Fibroblast activation protein alpha: Comprehensive detection methods for drug target and tumor marker

Fibroblast activation protein alpha (FAP-alpha, EC3.4.2. B28), a type II transmembrane proteolytic enzyme for the serine protease peptidase family. It is underexpressed in normal tissues but increased significantly in disease states, especially in neoplasm, which is a potential biomarker to turmor diagnosis. The inhibition of FAP-alpha activity will retard tumor formation, which is expected to be a promising tumor therapeutic target. At present, although the FAP-alpha expression detection methods has diversification, a superlative detection means is necessary for the clinical diagnosis. This review covers the discovery and the latest advances in FAP-alpha, as well as the future research prospects.
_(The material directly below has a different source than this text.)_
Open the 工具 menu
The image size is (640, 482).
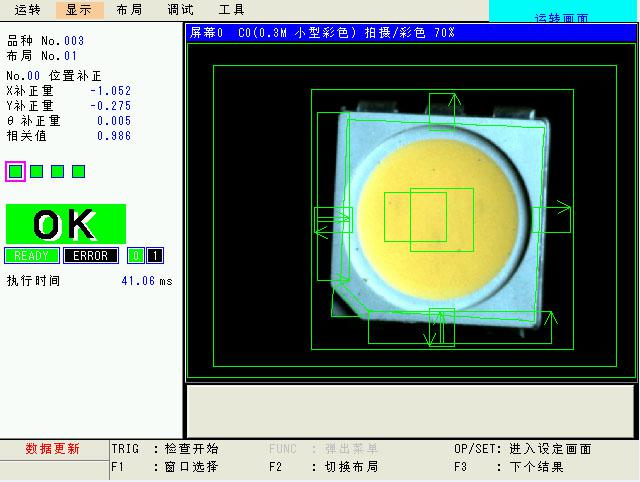(x=231, y=10)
The tissue distribution, structural characteristics, small-molecule ligands and structure activity relationship of major inhibitors of FAP-alpha were summarized in this review. Furthermore, a variety of detection methods including traditional detection methods and emerging probes detection were classified and compared, and the design strategy and kinetic parameters of these FAP-alpha probe substrates were summarized. In addition, these comprehensive information provides a series of practical and reliable assays for the optimal design principles of FAP-alpha probes, promoting the application of FAP-alpha as a disease marker in diagnosis, and a drug target in drug design.